Les coulisses de la ville

À découvrir au festival Banlieues bleues, Trombone Shorty marie le jazz New Orleans avec des sons funk-rock emballants.

Ingrid Merckx  • 17 mars 2011 abonné·es

Backatown. C’est le titre de son premier album sorti sur une major [^2]. Plus qu’un programme, une déclaration, car Backatown est une zone de la Nouvelle-Orléans où Trombone Shorty, Troy Andrews de son vrai nom, est né il y a vingt-quatre ans, et qui comprend le quartier Treme, centre de la culture afro-américaine locale. Dans Backatown, on entend aussi « back in town » (retour en ville). Un ­double sens pour cet enfant du pays parti à l’assaut de la scène mondiale sous l’impulsion de Lenny Kravitz, mais qui porte et revisite la musique traditionnelle New Orleans avec des sons et des rythmiques actuels (funk, rock, hip-hop).

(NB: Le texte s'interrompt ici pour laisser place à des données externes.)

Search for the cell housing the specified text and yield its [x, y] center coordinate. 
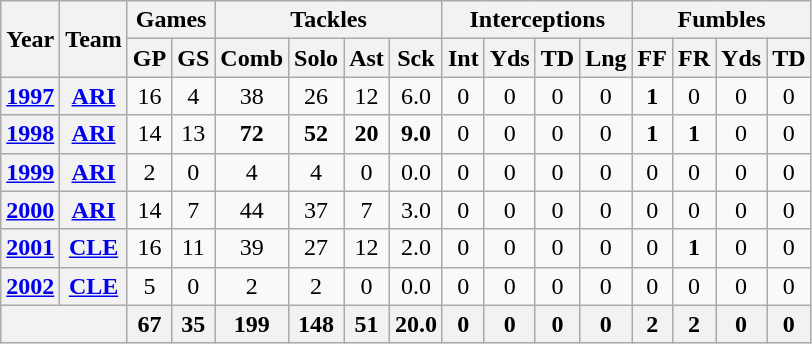
Tackles [329, 20]
2000 [30, 210]
11 [194, 248]
FF [652, 58]
1998 [30, 134]
FR [694, 58]
2.0 [416, 248]
72 [252, 134]
Solo [316, 58]
20.0 [416, 324]
GP [149, 58]
51 [367, 324]
Fumbles [722, 20]
38 [252, 96]
GS [194, 58]
5 [149, 286]
Ast [367, 58]
9.0 [416, 134]
2001 [30, 248]
Int [463, 58]
Sck [416, 58]
148 [316, 324]
199 [252, 324]
26 [316, 96]
6.0 [416, 96]
52 [316, 134]
20 [367, 134]
Team [94, 39]
67 [149, 324]
Lng [606, 58]
Games [170, 20]
1997 [30, 96]
44 [252, 210]
13 [194, 134]
2002 [30, 286]
35 [194, 324]
Comb [252, 58]
1999 [30, 172]
27 [316, 248]
39 [252, 248]
Year [30, 39]
3.0 [416, 210]
37 [316, 210]
Interceptions [537, 20]
Locate the cell with the specified text and output its (X, Y) center coordinate. 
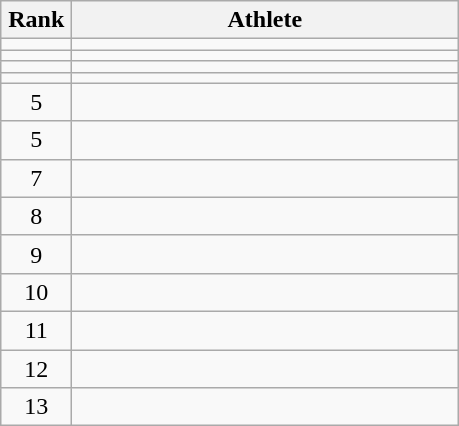
8 (36, 216)
12 (36, 369)
11 (36, 330)
7 (36, 178)
13 (36, 407)
Athlete (265, 20)
9 (36, 254)
10 (36, 292)
Rank (36, 20)
Determine the [X, Y] coordinate at the center of the cell enclosing the given text.  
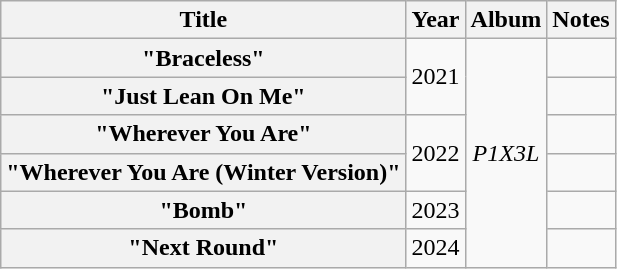
"Next Round" [204, 248]
2021 [436, 77]
"Wherever You Are (Winter Version)" [204, 172]
2023 [436, 210]
Album [506, 20]
"Braceless" [204, 58]
P1X3L [506, 153]
2022 [436, 153]
"Wherever You Are" [204, 134]
Title [204, 20]
"Just Lean On Me" [204, 96]
Notes [581, 20]
"Bomb" [204, 210]
2024 [436, 248]
Year [436, 20]
Determine the [x, y] coordinate at the center of the cell enclosing the given text.  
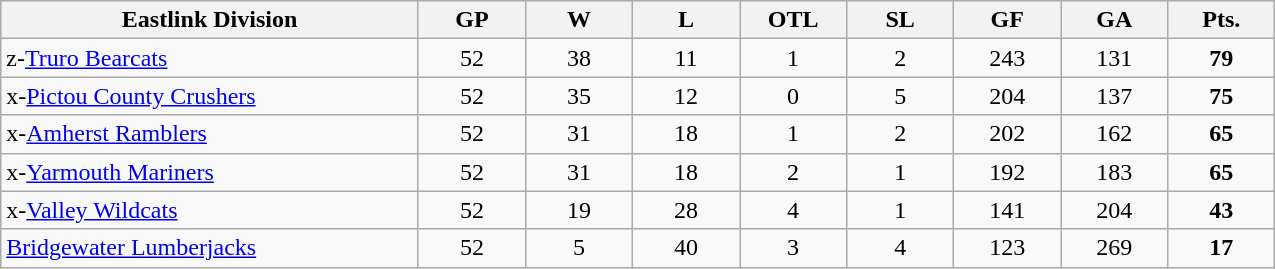
SL [900, 20]
43 [1222, 210]
OTL [794, 20]
183 [1114, 172]
11 [686, 58]
GA [1114, 20]
40 [686, 248]
W [578, 20]
38 [578, 58]
Bridgewater Lumberjacks [210, 248]
243 [1008, 58]
z-Truro Bearcats [210, 58]
123 [1008, 248]
35 [578, 96]
28 [686, 210]
x-Amherst Ramblers [210, 134]
79 [1222, 58]
12 [686, 96]
GP [472, 20]
131 [1114, 58]
3 [794, 248]
17 [1222, 248]
192 [1008, 172]
162 [1114, 134]
0 [794, 96]
x-Yarmouth Mariners [210, 172]
Eastlink Division [210, 20]
19 [578, 210]
L [686, 20]
x-Valley Wildcats [210, 210]
Pts. [1222, 20]
75 [1222, 96]
x-Pictou County Crushers [210, 96]
202 [1008, 134]
141 [1008, 210]
GF [1008, 20]
137 [1114, 96]
269 [1114, 248]
Return (x, y) of the center of cell containing provided text 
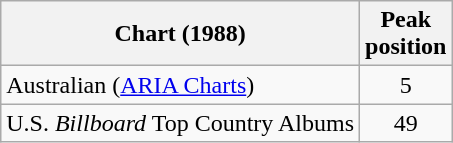
5 (406, 85)
Australian (ARIA Charts) (180, 85)
Peakposition (406, 34)
Chart (1988) (180, 34)
U.S. Billboard Top Country Albums (180, 123)
49 (406, 123)
Extract the (X, Y) coordinate from the center of the cell holding the provided text.  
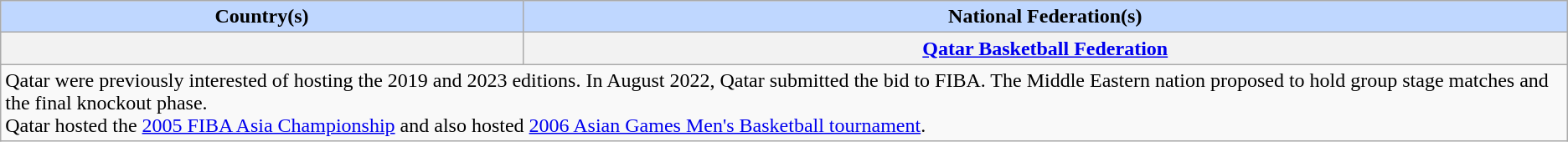
Qatar Basketball Federation (1045, 49)
Country(s) (261, 17)
National Federation(s) (1045, 17)
Identify which cell holds the provided text, then report its [x, y] central coordinate. 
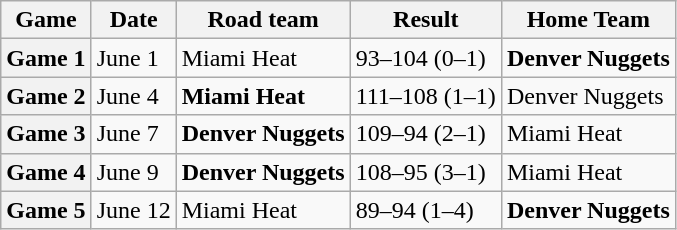
June 7 [134, 134]
Result [426, 20]
June 12 [134, 210]
111–108 (1–1) [426, 96]
Game 4 [46, 172]
June 9 [134, 172]
108–95 (3–1) [426, 172]
June 1 [134, 58]
Game 1 [46, 58]
Road team [263, 20]
Game 2 [46, 96]
Game 3 [46, 134]
109–94 (2–1) [426, 134]
89–94 (1–4) [426, 210]
Game 5 [46, 210]
June 4 [134, 96]
93–104 (0–1) [426, 58]
Home Team [588, 20]
Game [46, 20]
Date [134, 20]
Determine the [X, Y] coordinate at the center of the cell enclosing the given text.  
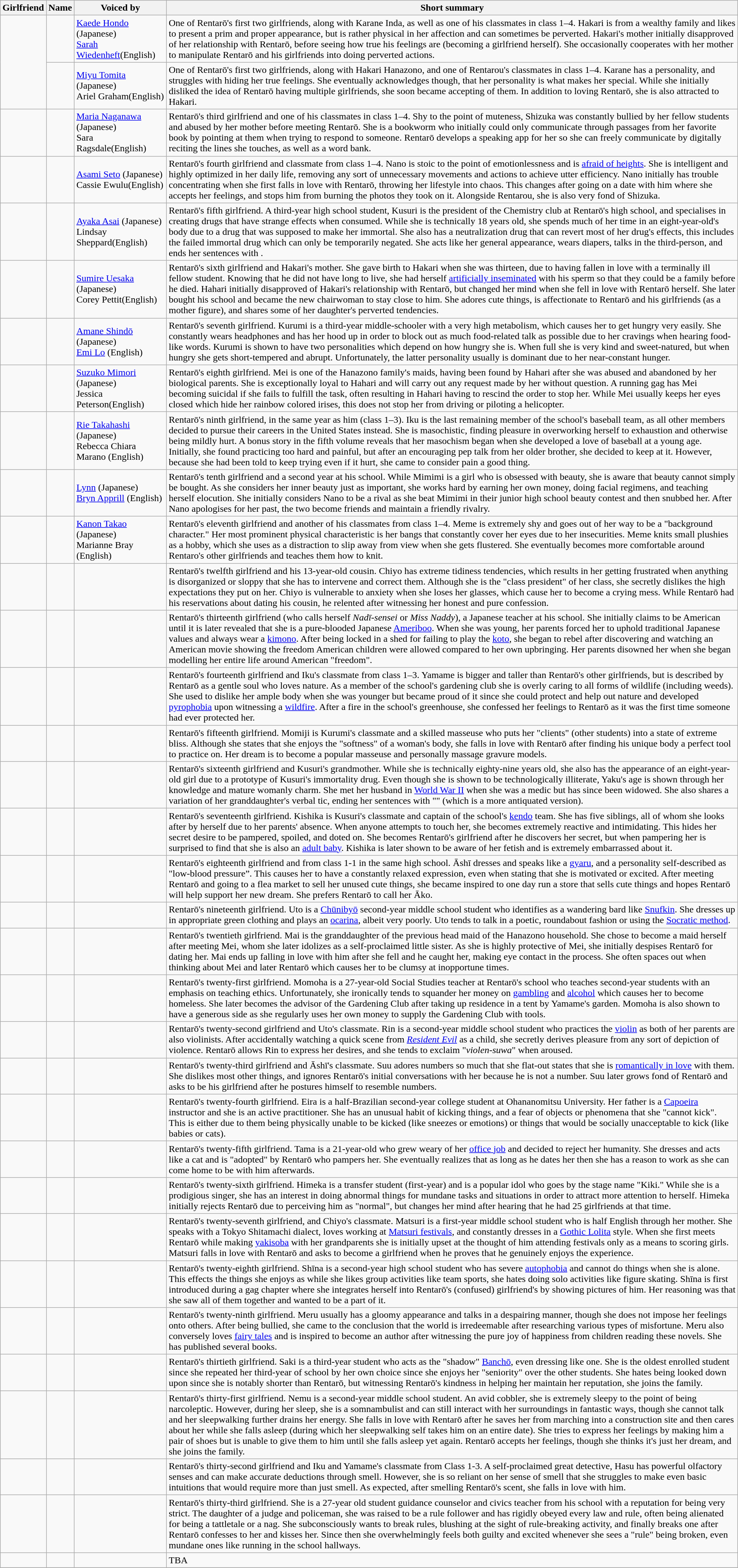
Voiced by [120, 8]
Rie Takahashi (Japanese)Rebecca Chiara Marano (English) [120, 441]
Maria Naganawa (Japanese)Sara Ragsdale(English) [120, 132]
Name [60, 8]
Lynn (Japanese)Bryn Apprill (English) [120, 493]
Sumire Uesaka (Japanese)Corey Pettit(English) [120, 289]
Kanon Takao (Japanese)Marianne Bray (English) [120, 540]
Ayaka Asai (Japanese)Lindsay Sheppard(English) [120, 232]
Girlfriend [23, 8]
TBA [452, 1561]
Suzuko Mimori (Japanese)Jessica Peterson(English) [120, 389]
Short summary [452, 8]
Kaede Hondo (Japanese)Sarah Wiedenheft(English) [120, 39]
Miyu Tomita (Japanese)Ariel Graham(English) [120, 86]
Amane Shindō (Japanese)Emi Lo (English) [120, 341]
Asami Seto (Japanese)Cassie Ewulu(English) [120, 180]
Search for the cell housing the specified text and yield its [x, y] center coordinate. 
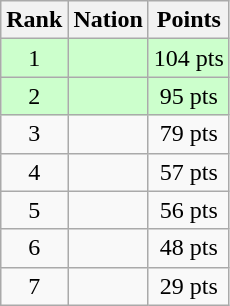
104 pts [188, 58]
Rank [34, 20]
48 pts [188, 248]
6 [34, 248]
79 pts [188, 134]
3 [34, 134]
2 [34, 96]
1 [34, 58]
29 pts [188, 286]
Points [188, 20]
57 pts [188, 172]
Nation [108, 20]
4 [34, 172]
56 pts [188, 210]
95 pts [188, 96]
5 [34, 210]
7 [34, 286]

C’est aussi le retour en ville après l’ouragan Katrina. Un come-back de naufragés qui est justement le sujet de « Treme », une série télévisée inédite en France (HBO) [^3], exceptionnelle car musicale et tissant adroitement la fiction et le documentaire. Trois mois après le passage de l’ouragan, David Simon, le créateur de la série « The Wire », suit à la ­Nouvelle-Orléans une galerie de personnages, en majorité des musiciens, fictionnels et réels, dont Trombone Shorty dans son propre rôle (tromboniste, trompettiste, chanteur), qui tentent de se remettre de la ­cata­strophe. Dans ce décor délabré qui crie la disparition d’une cité au sud d’un pays relativement sourd à l’histoire, la musique incarne la persistance de la culture et des utopies, au-delà des maisons et, presque, des gens. La musique survit, et avec elle tout le patrimoine invisible local. Trombone Shorty apparaît à la descente d’un avion, au sortir d’un studio, de même que des figures comme Allen Toussaint, Dr John ou Donald Harrison. On entend dans « Treme » aussi bien des marching bands que ce qui se joue dans les clubs, les rues, les bars, sur les ondes locales : standards, folk, blues, country, Indiens de Mardi gras, musique cajun…

C’est dans cette prolifération de sons que Trombone Shorty a grandi, dans une dynastie de musiciens comme on en trouve plusieurs à la Nouvelle-Orléans. Difficile de dissocier ­désormais ce jeune tromboniste de ce qu’il représente dans cette série, dont l’une des questions centrales est précisément l’articulation entre le passé et le présent, les sons des anciens et ceux des jeunes, l’hommage et l’innovation, la disparition et la reconstruction.

Programmé le 24 mars à Aubervilliers pour la 28e édition du festival Banlieues bleues, Trombone Shorty ouvre une piste. Comment sonner jazz et populaire ? Il a appris à manier son « bone » dans la rue, où tout
– rythmiques, solos, associations inattendues – est bon pour conserver l’attention des passants… C’est peut-être cette street credibility qui protège ses arrangements des pièges du marketing (voir les muscles saillants sous le débardeur sur les visuels de promo). Dans Backatown, qui marie notamment de grosses sessions façon big-band avec des rythmiques rock, et parfois même hard-rock ou ska, entre quelques parties de chant plus pop, une trompette vient soudain sonner non pas une alerte (« Neph »), mais un appel à sortir dans la rue pour défiler, danser, mixer les âges et les identités, une rythmique légère soutenant en arrière-fond un magnifique solo cuivré.

[^2]: Backatown, Verve, Universal.

[^3]: Dont Trombone Shorty a cosigné la bande originale, Treme, Universal Jazz.